Print exactly the lines below between the line holding "Task: Click the 10:15:00 time label" and the line holding "Screen dimensions: 820x451", inclusive, and nothing more.

## Given data
____

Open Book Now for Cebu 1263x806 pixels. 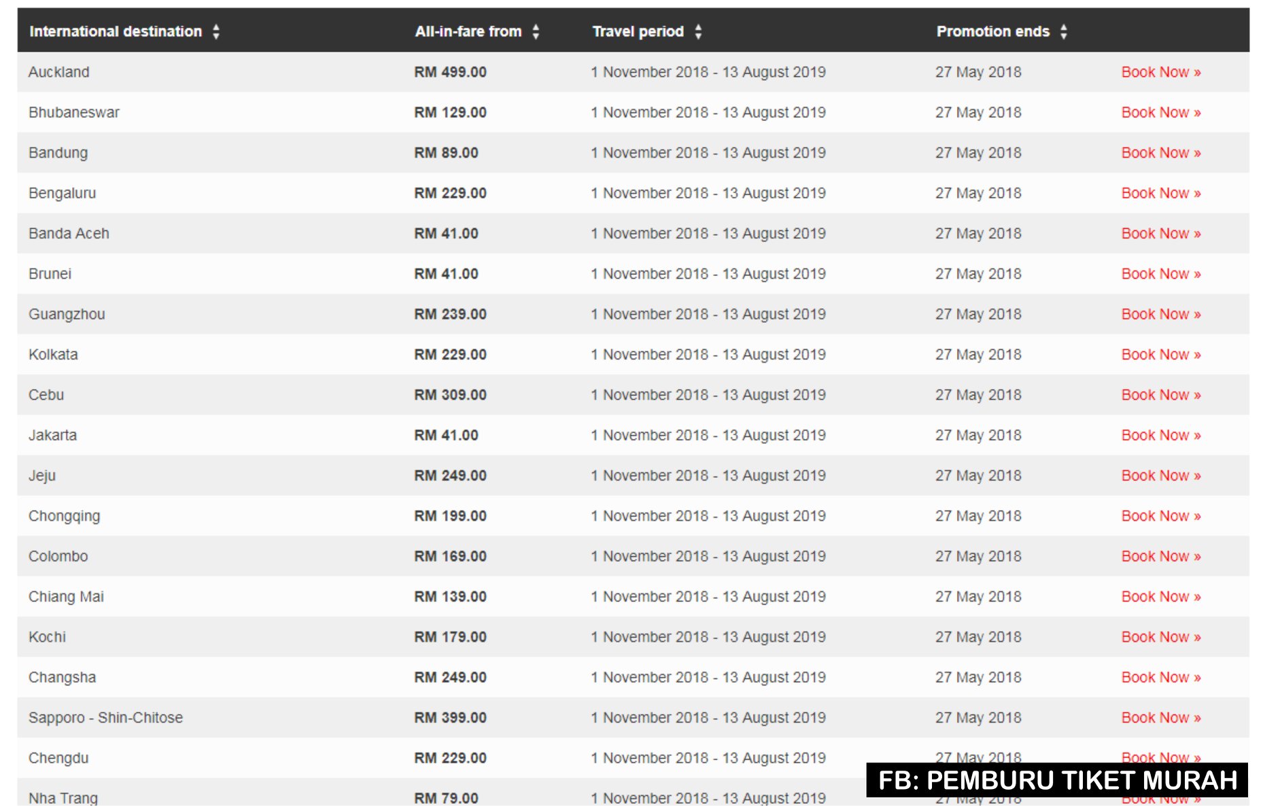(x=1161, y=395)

____

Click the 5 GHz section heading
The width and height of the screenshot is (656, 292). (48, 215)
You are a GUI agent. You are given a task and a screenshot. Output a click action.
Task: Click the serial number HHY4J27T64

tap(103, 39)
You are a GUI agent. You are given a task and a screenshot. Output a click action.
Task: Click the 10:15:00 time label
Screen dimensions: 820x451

____

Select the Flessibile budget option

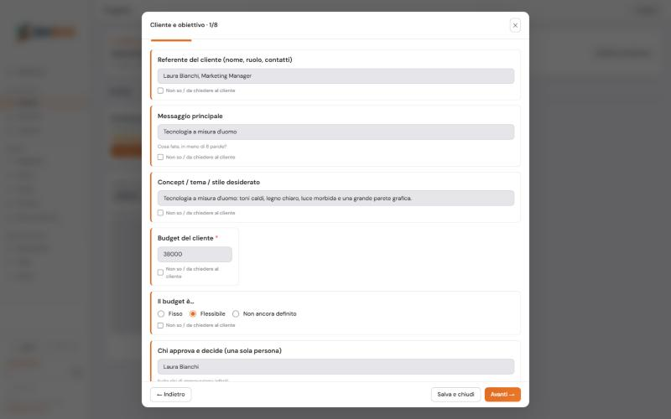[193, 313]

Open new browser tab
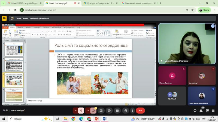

____

## Exercise answer
Task: Click the 10:15:00 time label
Screen dimensions: 820x451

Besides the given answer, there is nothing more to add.